- Material for this exercise
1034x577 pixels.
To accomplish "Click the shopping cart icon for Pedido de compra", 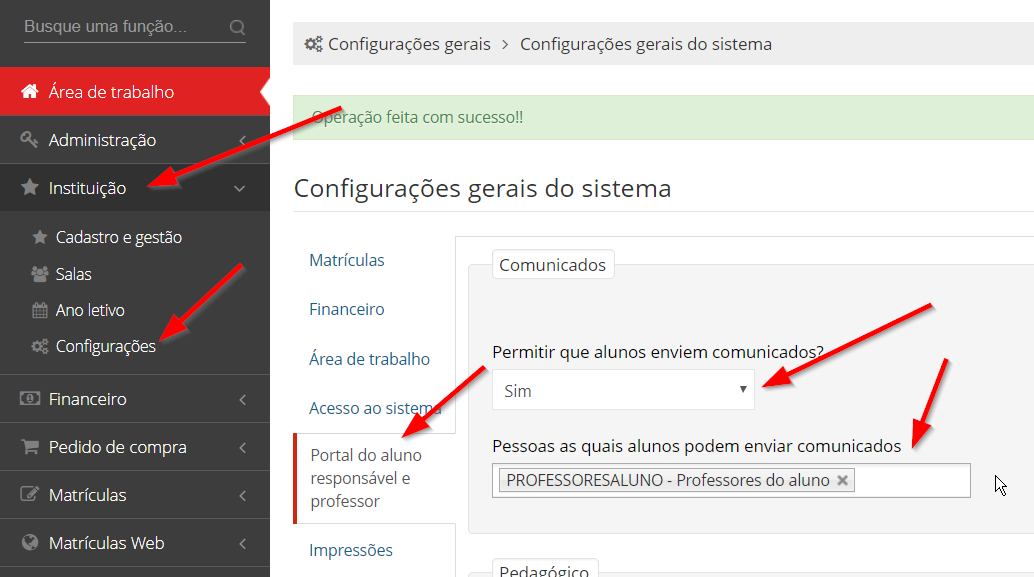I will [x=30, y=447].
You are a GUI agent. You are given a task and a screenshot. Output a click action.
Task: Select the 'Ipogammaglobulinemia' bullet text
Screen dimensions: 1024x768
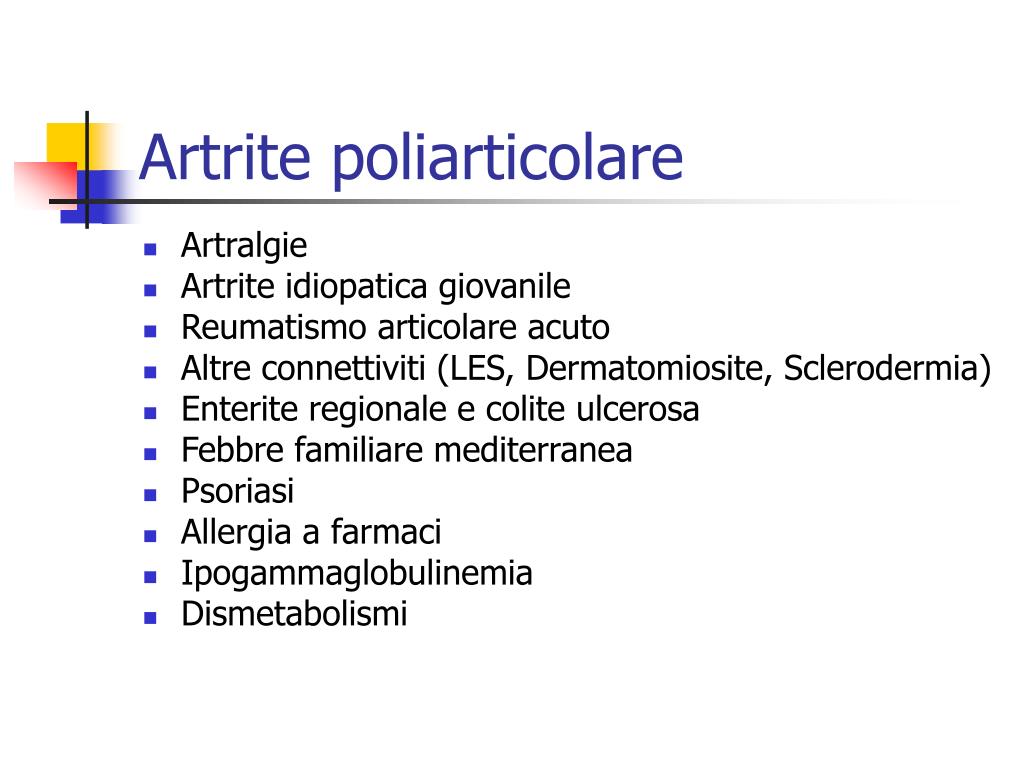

- What to produce
Quote the rows from the line containing "You are a GUI" through the end of the records, and leave the pictures out of your answer.

- Expected answer
You are a GUI agent. You are given a task and a screenshot. Output a click action.
Task: Select the 'Ipogammaglobulinemia' bullet text
Screen dimensions: 1024x768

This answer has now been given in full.